I reckon this passage tells me about those “conditions” from which Unconditional Love reveals itself – at some times as an eruptive and disruptive epiphany, at other times as a final, gentle realisation. We are holy and beloved when we clothe ourselves with compassion, kindness, humility, meekness and patience – a far remove from our ordinary behaviour, don’t you think? These qualities in our lives may exhibit themselves rarely and singly, because we are not the saints whom we usually describe in these terms, like Wenceslaus of the Christmass hymn, or the Saint Nicolas whom the Dutch venerate, and we all know as Santa Claus. After all, we don’t ordinarily act like St Nicolas, distributing gold coins anonymously, hiding them in the shoes of the poor, do we?

But to get back to those conditions – compassion, kindness, humility, meekness and patience – when we full-fill those conditions we can surely show unconditional love. When we perfect one or another of those conditions, I think we can understand all the steps in the progression to unconditional love. Just practising one of those conditions readies us for the very real struggle to be loving, for they are at the heart of love. I think we do understand this in spite of our everyday uncaring.

Let’s just imagine ourselves to be kind to everyone we meet. – I suppose we must ask, whether it is even possible Kindness is no easy task, is it? Especially if you have been offended in some way by the person whom you meet in your act of kindness. I know I have a great difficulty when such a circumstance arises for me. – We can go quiet, we can walk away, we can bluster, we can do just about anything but be kind to that person wholeheartedly. – But that is what we are expected to do, and who expects that? Who demands that we be kind, that we begin to love unconditionally?
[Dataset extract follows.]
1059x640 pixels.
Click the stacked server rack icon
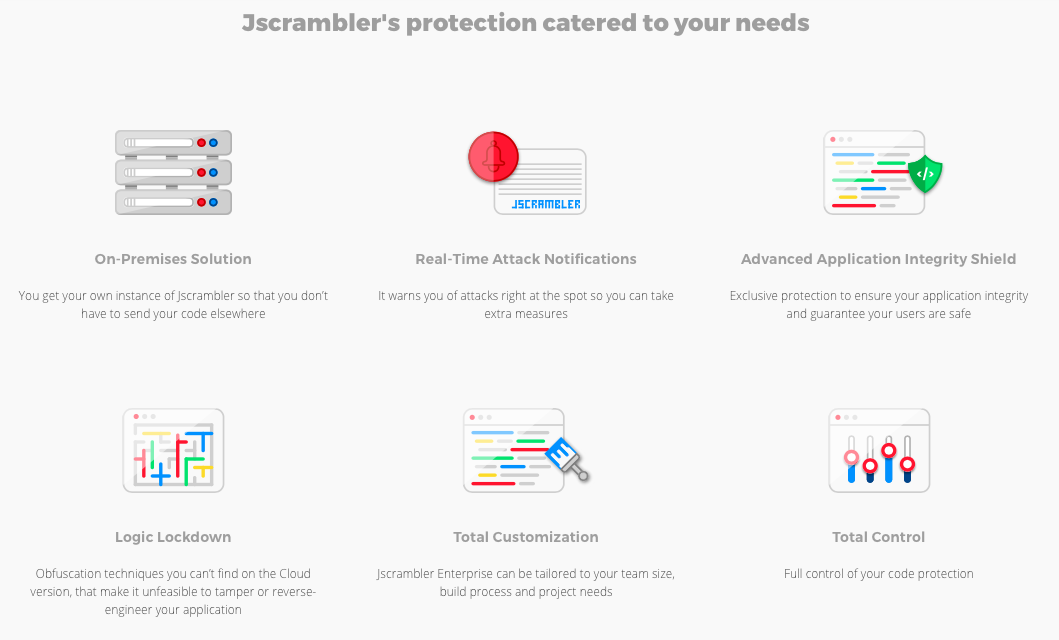(x=174, y=173)
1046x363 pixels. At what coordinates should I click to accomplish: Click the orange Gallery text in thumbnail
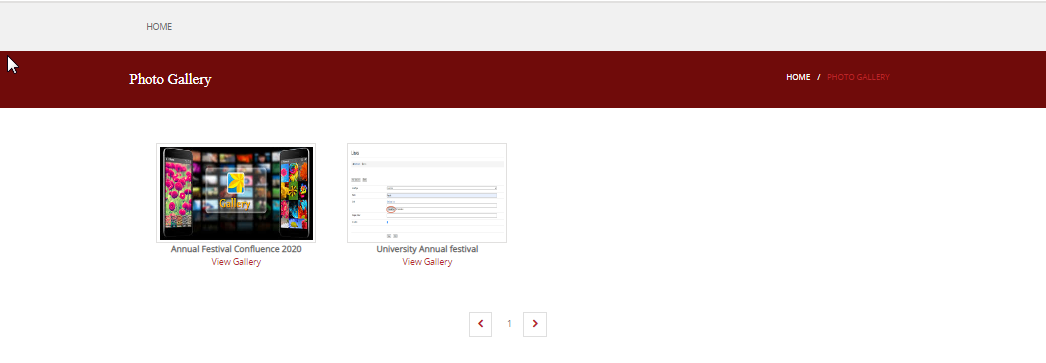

Yes, you are all right! Jesus Christ has given us that one command that we love one another just as we love ourselves. That love is not a mere affectation. some sort of superficial affection – it is the open heart and hands of perfect friendship which love exhibits. Compassion, kindness, humility, meekness and patience – all of these humane qualities are part of that Unconditional Love which we expect of others just as they expect it of me. This is a very personal thing. We each full-fill those conditions in a unique way. I might be kind but not patient. You might be compassionate. Someone else develops love from their humility. And those who are meek – well, they are the salt of the earth, aren’t they?

Every person can show love on the basis of fulfilling one of those conditions. The love they reveal to the world will be unconditional because each of these qualities (compassion, kindness, humility, meekness and patience) corrects any distortion our limited selves might generate. They change our perspective on the people we meet and on ourselves. They make us realise that the individual is not the centre of everything. – – Who has heard of “the Copernican Revolution”? When the Sun became the centre of the universe and simplified the mathematics of planetary motion? This is what compassion, kindness, humility, meekness and patience do for us. They displace the inflated self from the central role in life and put the other into focus.

For the religious person, that other may be seen as the object of compassion or kindness. That other may make us realise that we should be humble and meek. That other may draw forth our patience so that we may act in every instance with that Unconditional Love of the gospel. The religious person places God in the heart of the universe and so all becomes constellated around the divine. All people become loved and loving when that is the case. So I beg you to practice the conditions of love so Unconditional Love may be set free.